Chapter 13
Fall was in the air. Pumpkin Spice Lattes were alive and well, a chill wind blew in from the north. Seasons were changing. I carefully packed the hospital bag; I had put it off long enough. Diapers – check! Bottles – check, check! Pacifiers – check, check, check! And the oh-so-important take-home outfit…
Paul and I carefully selected two, complete with matching bib and blanky from gymboree.com; we wanted to communicate the fact that Naomi would be well cared for with us. One was a red and brown leopard print, and the other a soft pink and brown snuggly bunny. While we did prefer the soft pink and brown bunny print, we decided that having both outfits gave Pam the power of choice; she would be making the decision for Naomi’s take-home outfit.
In turn, Pam handed over the power of choice to her daughter. I almost couldn’t hack it. Did she not understand what an important decision this was? And to leave it in the hands of a young pre-teen — I was stunned. It felt like she was taking my heart, something I held near and dear, and throwing it to the wind.
You see, Cassandra had not even settled on a middle name. Pam chose the first, and left the selection of the middle to Cassandra.
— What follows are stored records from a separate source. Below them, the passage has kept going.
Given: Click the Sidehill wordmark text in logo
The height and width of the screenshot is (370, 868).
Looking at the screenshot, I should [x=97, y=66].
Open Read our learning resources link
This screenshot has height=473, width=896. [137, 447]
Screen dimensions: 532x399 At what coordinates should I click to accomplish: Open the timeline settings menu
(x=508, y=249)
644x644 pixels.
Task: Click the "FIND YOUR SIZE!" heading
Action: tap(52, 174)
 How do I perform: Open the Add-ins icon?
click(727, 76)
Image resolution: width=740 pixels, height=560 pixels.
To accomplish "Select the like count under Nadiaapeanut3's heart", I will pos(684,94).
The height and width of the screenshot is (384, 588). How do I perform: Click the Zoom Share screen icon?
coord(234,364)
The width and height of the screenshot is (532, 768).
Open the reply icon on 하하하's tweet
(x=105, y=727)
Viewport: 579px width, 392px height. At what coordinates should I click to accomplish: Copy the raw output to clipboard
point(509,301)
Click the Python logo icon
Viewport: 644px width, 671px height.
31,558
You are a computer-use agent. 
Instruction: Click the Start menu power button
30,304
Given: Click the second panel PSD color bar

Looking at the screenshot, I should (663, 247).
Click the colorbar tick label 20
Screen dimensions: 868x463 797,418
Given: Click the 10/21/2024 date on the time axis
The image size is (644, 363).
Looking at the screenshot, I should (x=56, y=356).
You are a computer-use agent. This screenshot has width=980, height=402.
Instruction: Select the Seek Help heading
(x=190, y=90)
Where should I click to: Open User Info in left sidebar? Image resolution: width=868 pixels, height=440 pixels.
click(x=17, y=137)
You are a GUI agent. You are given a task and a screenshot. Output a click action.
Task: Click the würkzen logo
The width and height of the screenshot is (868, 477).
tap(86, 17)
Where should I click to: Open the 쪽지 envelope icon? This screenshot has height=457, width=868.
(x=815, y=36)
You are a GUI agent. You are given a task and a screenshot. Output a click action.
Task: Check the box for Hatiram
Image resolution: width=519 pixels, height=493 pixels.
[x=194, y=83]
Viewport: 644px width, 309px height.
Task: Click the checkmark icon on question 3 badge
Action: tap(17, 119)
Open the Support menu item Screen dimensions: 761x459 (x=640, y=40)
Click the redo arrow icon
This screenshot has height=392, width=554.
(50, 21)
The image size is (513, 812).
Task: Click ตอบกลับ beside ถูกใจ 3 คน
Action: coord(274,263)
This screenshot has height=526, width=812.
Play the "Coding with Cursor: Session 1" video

Would it be “Janine” or “Nicole”? Here, two weeks out, and she had still not decided. And now she was going to choose the take-home outfit? Leopard it was, much to both Pam and our chagrin: it turned out that the adults all preferred the snuggly bunny. I tried to contain my disappointment as I carefully situated the outfit in the bag, though I was not sure that I was going to get over this one.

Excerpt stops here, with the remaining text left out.